Ausgewählter Auszug:
────

Die Go-Go-Tänzerin im kurzen Kleidchen schwenkt vor dem Spiegel lasziv den Hintern und lässt die blonde Mähne schwingen – und wendet plötzlich den Kopf, um hinter einer giftig grünen Hexenmaske hervor die Betrachterin böse anzustarren: Die Installation „Female Figure“ ist das unheimlichste Objekt einer Personale des New Yorker Künstlers Jordan Wolfson, mit der das Kunsthaus Bregenz (KUB) in dieser Festspielsaison sein 25-Jahr-Jubiläum begeht. Obwohl die 42 Motoren, die ihre Augen, Arme, Hüften bewegen, ständig leise sirren, wirkt die mit Interaktionssensorik ausgestattete Puppe so lebensecht, dass es schwerfällt, sich ihrem Blick zu entziehen. Er wolle mit der Figur „die Spannung... zwischen Verlockung und Abstoßung“ darstellen, sagt Wolfson. Seine Kunst soll in die Magengrube fahren, „Female Figure“ fordert die Auseinandersetzung mit Sex, Voyeurismus, Selbstwahrnehmung, Identitätskonstruktion quasi aus dem Bauch heraus.

In fast allen Objekten der Schau wird das Unbehagen zelebriert. Der Künstler untersucht die zeitgenössische Widerspruchsszenarien im Umgang mit Stereotypen, Rassismus, Krankheit, männlichem Privileg: In „Artists Friends Racists“ verschwimmen Comicfiguren, Künstler, diskriminierende Klischees in rotierenden Hologrammen, in „Wall Objects“ fügt er religiöse Symbole und Ikonen der Popkultur zu beunruhigenden Collagen, im Video „Raspberry Poser“ hüpft ein knallbuntes Virus durch verlassene Straßen, im VR-Film „Real Violence“ wird einem Mann der Kopf eingeschlagen.

Kunst, die körperliche Reaktionen schüren will: Man kann das auch als eine Art Kulmination von 25 Jahren Ausstellungsbetrieb sehen. „Die Kunst muss dorthin führen, wo wir noch nicht sind“, sagt Thomas D. Trummer, seit 2015 Direktor des Hauses. Der gebürtige Steirer zeugte im KUB in den letzten Jahren Personalen etwa von Susan Philipsz, Lawrence Weiner, Bunny Rogers, Jakob Lena Knebl/Ashley Hans Scheirl oder Otobong Nkanga.

Was deren divergierenden Positionen eint: Alle sind zur Auseinandersetzung mit Peter Zumthors wegweisendem Bau eingeladen – und zur Zusammenarbeit mit lokalen Handwerkern. Derlei beschert dem lichtdurchfluteten, wandlungsfähigen Haus in der 30.000-Einwohner-Stadt Bregenz bis zu 60.000 Besuche pro Jahr – und nicht selten vorteilhafte Vergleiche etwa mit dem in Programm und Architektur ungleich sperrigeren Grazer Kunsthaus. Bis Ende des Jahres werden die Feierlichkeiten zum 25-Jahr-Jubiläum fortgesetzt – ab Oktober mit einer Personale der ägyptischen Künstlerin Anna Boghiguian.

────

Aufgabenstellung A: Erläutern Sie anhand des ausgewählten Auszugs, worauf die bis zu 60.000 Besuche pro Jahr im Kunsthaus Bregenz zurückgeführt werden.
Aufgabenstellung B:
Beantworten Sie mithilfe des ausgewählten Auszugs:
(i) Wie viele Motoren bewegen die Installation „Female Figure“?
(ii) Seit welchem Jahr ist Thomas D. Trummer Direktor des Hauses?
(iii) Wessen Personale ist ab Oktober geplant?
Aufgabenstellung C: Nennen Sie alle Werktitel von Jordan Wolfson, die im ausgewählten Auszug genannt werden.

────

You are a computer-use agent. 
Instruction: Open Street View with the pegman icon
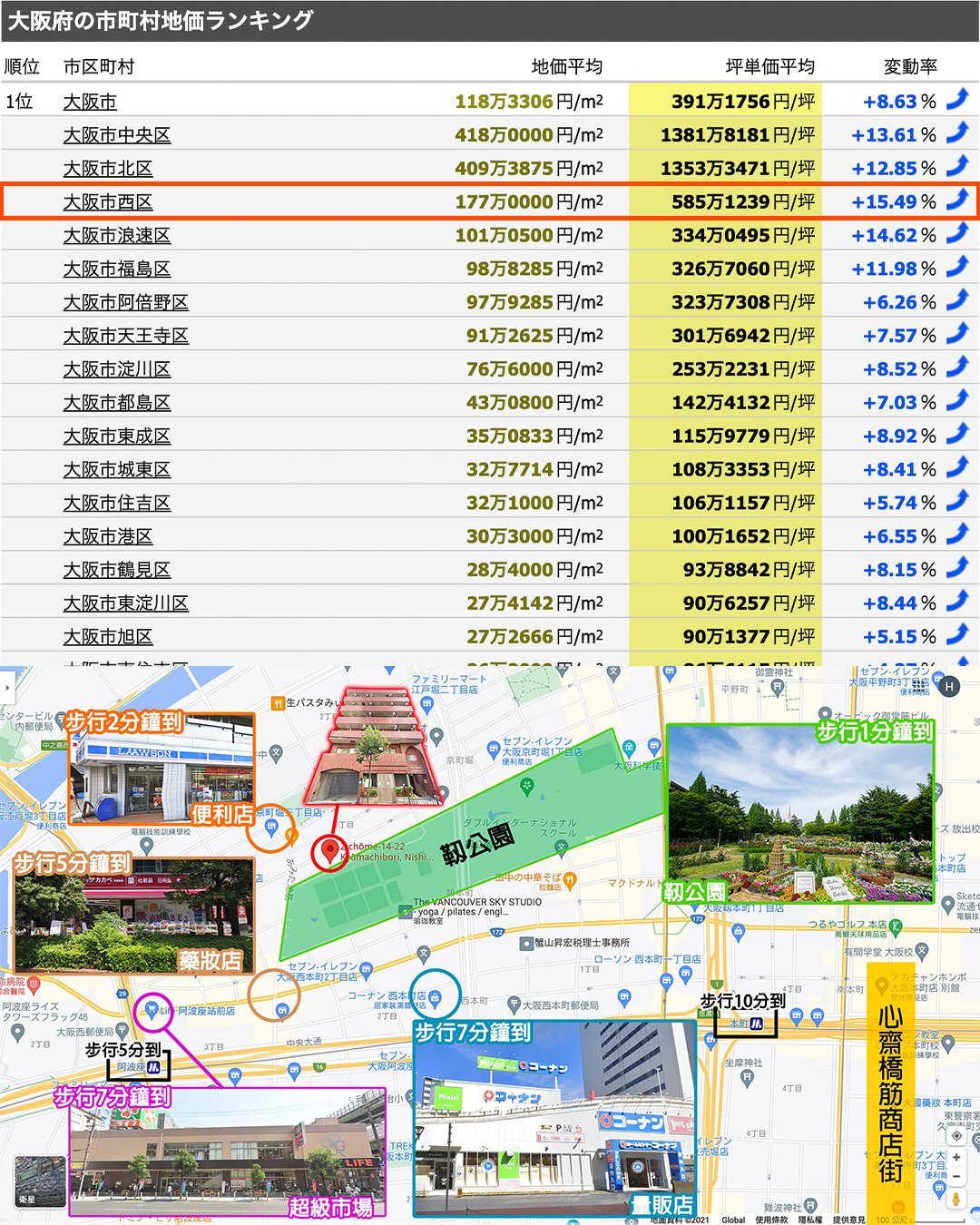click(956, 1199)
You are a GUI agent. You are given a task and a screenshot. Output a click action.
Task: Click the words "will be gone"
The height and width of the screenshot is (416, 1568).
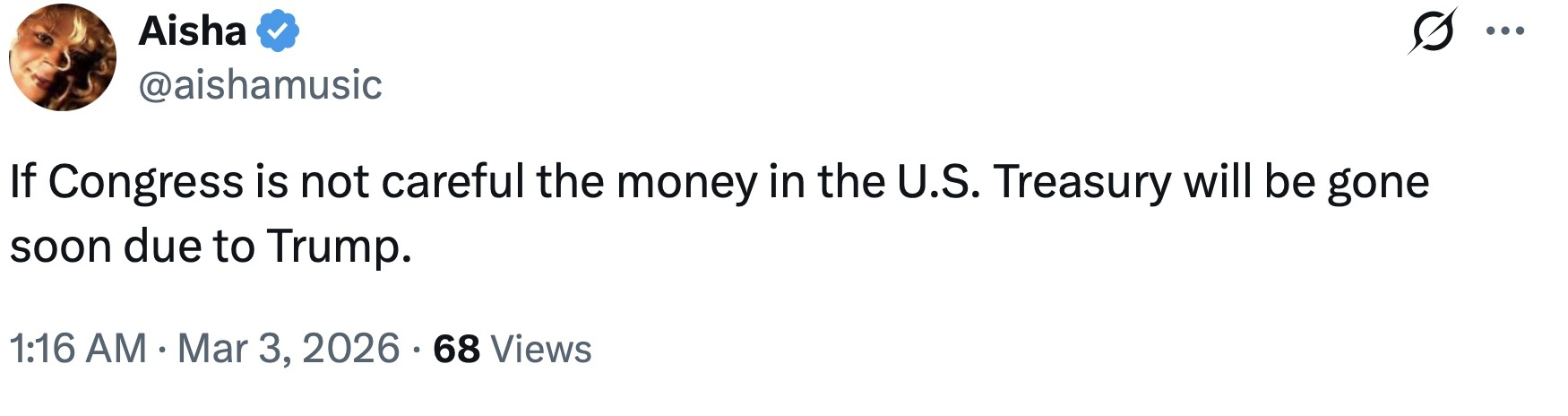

────

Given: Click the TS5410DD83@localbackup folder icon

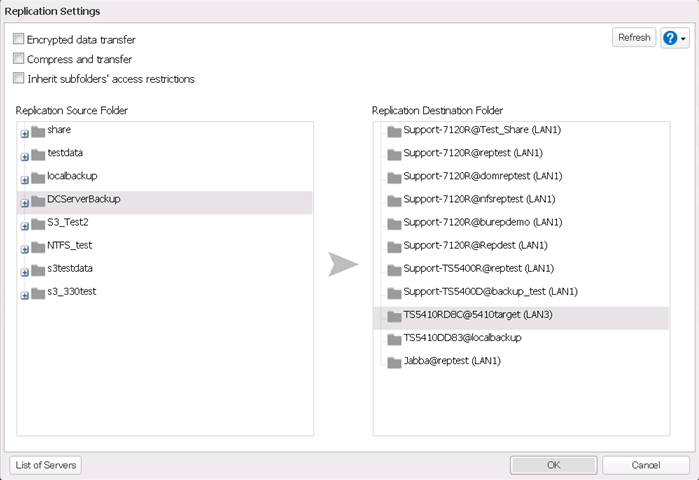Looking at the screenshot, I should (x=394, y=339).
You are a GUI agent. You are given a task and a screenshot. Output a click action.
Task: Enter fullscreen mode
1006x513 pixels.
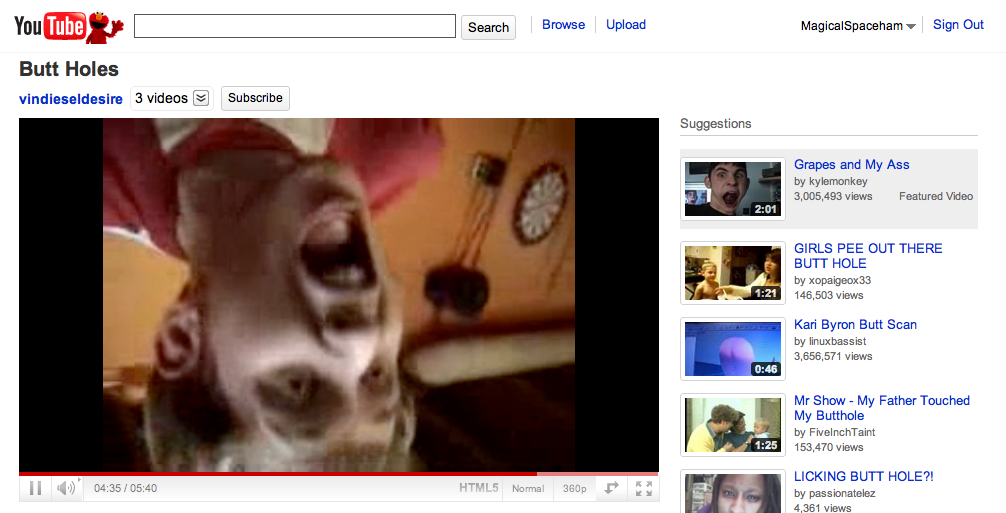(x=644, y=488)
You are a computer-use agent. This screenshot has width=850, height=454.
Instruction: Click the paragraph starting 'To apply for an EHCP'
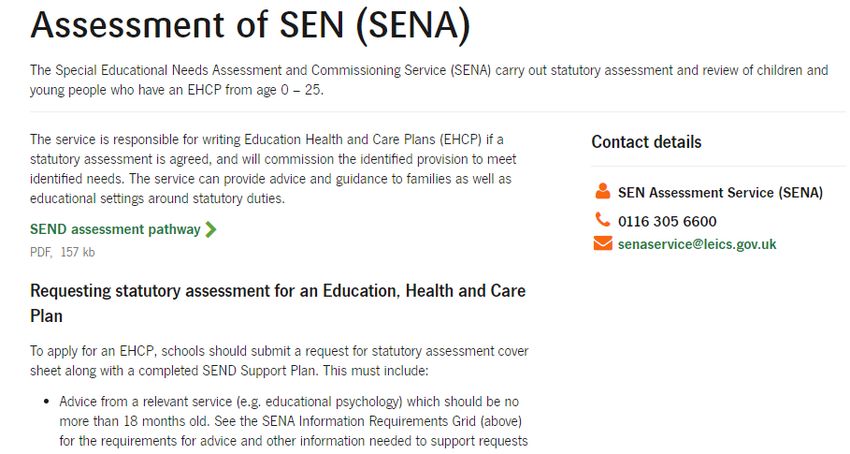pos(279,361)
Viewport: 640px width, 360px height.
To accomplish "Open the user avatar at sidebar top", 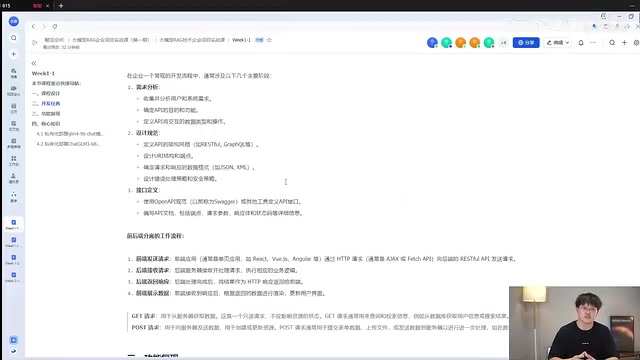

────

Lösung A: Alle ausstellenden Künstlerinnen und Künstler sind eingeladen, sich mit Peter Zumthors wegweisendem Bau auseinanderzusetzen und mit lokalen Handwerkern zusammenzuarbeiten. Dem Text zufolge beschert dies dem Haus bis zu 60.000 Besuche pro Jahr.

Lösung B:
(i) 42 Motoren.
(ii) Seit 2015.
(iii) Eine Personale der ägyptischen Künstlerin Anna Boghiguian.

Lösung C:
- „Female Figure“
- „Artists Friends Racists“
- „Wall Objects“
- „Raspberry Poser“
- „Real Violence“